TASK
Wherever the string "display" occurs in a line of these records, report that line.
[PROVIDED ENTRIES Boundary: Start]
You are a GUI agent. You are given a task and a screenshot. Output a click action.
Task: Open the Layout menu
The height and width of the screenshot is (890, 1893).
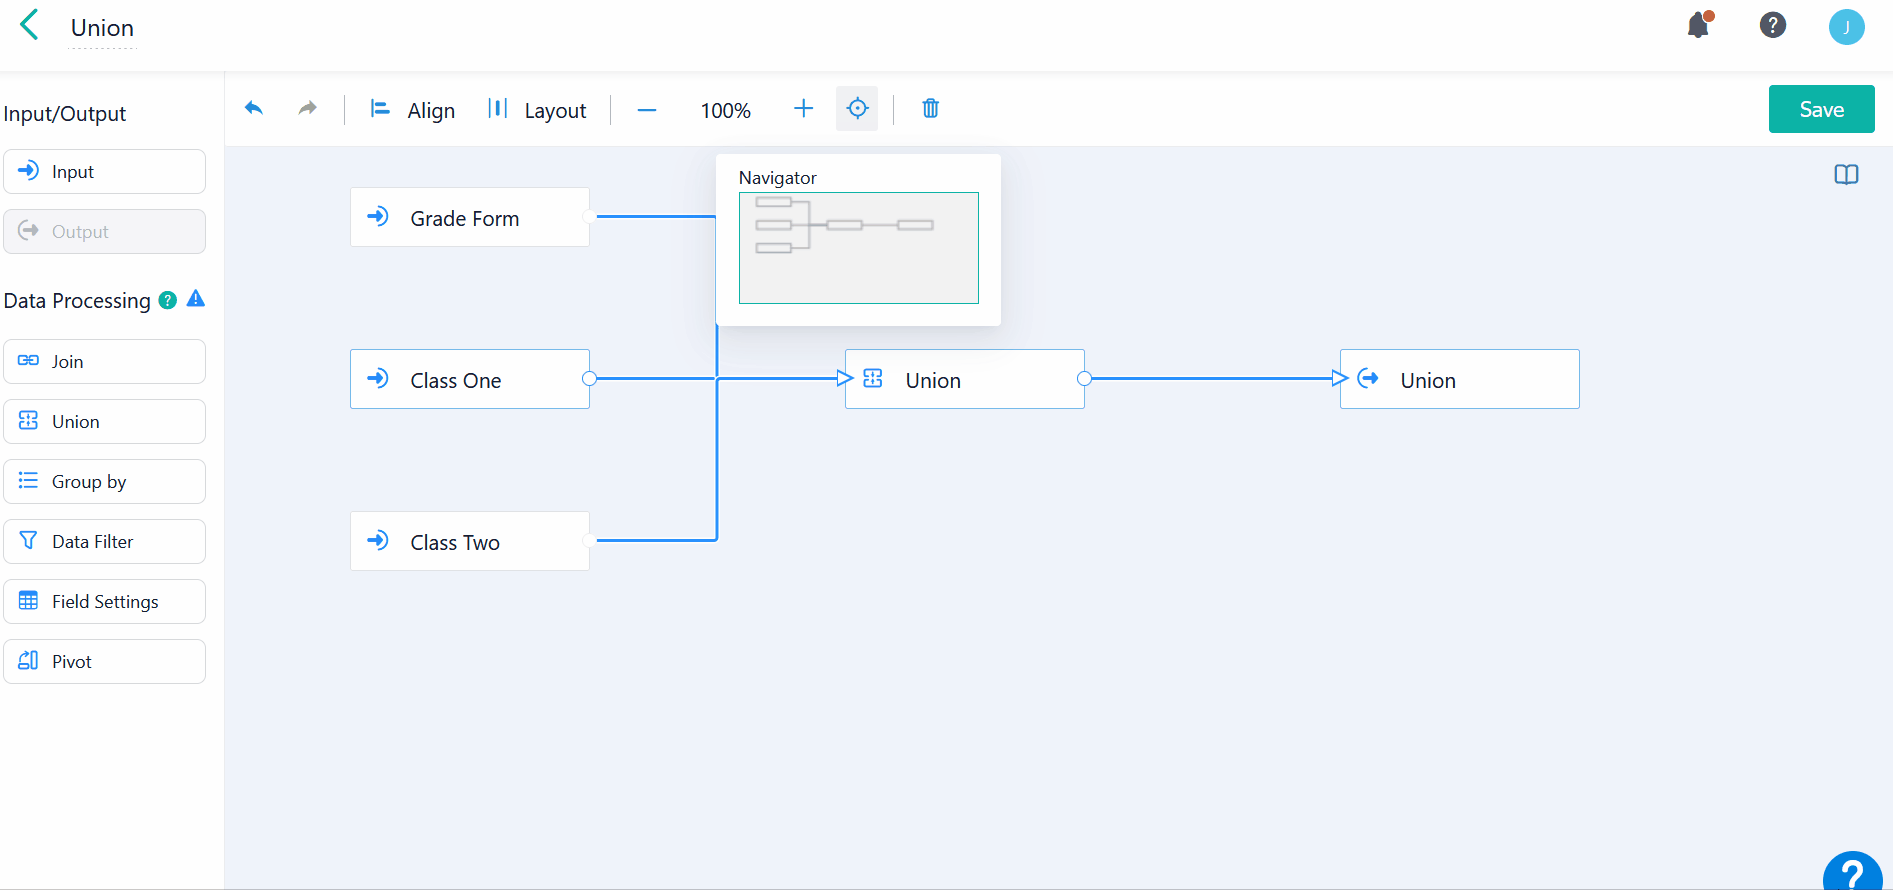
[PROVIDED ENTRIES Boundary: End]
[PROVIDED ENTRIES Boundary: Start]
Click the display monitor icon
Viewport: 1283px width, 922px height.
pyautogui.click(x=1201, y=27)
[PROVIDED ENTRIES Boundary: End]
[PROVIDED ENTRIES Boundary: Start]
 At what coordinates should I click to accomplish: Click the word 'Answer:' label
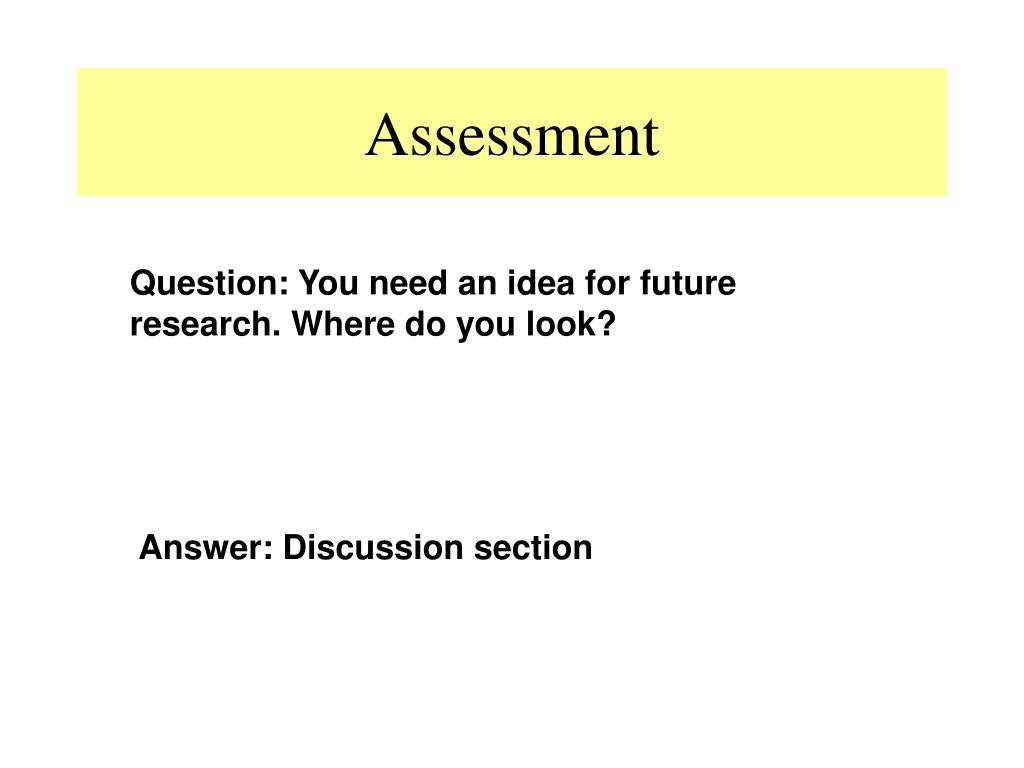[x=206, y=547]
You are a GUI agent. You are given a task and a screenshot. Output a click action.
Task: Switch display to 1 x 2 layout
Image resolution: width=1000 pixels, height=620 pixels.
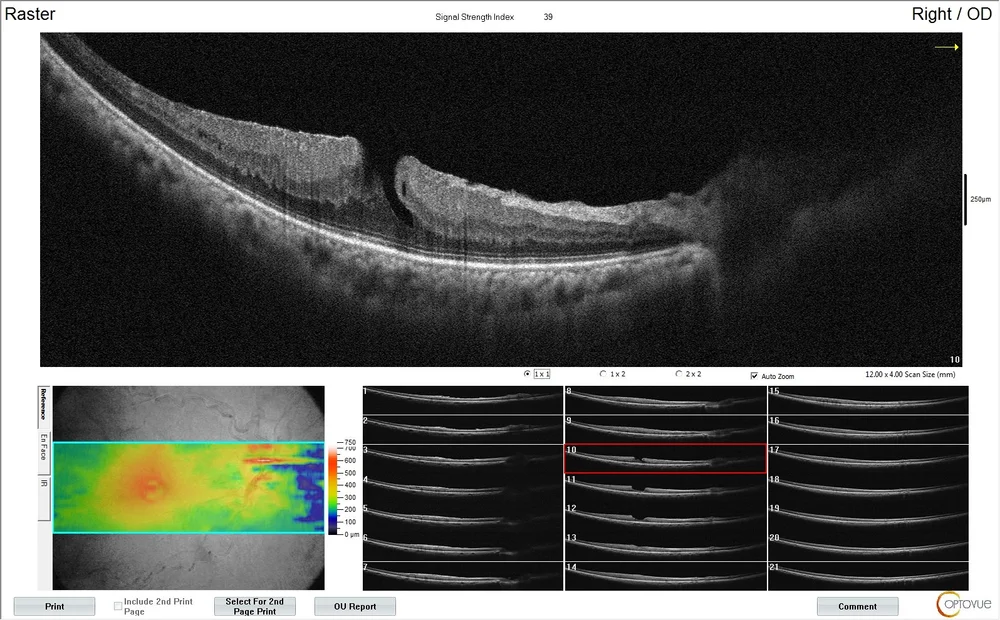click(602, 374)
[PROVIDED ENTRIES Boundary: End]
RESULT OF THIS EXERCISE
Click the display monitor icon
Task: Switch display to 1 x 2 layout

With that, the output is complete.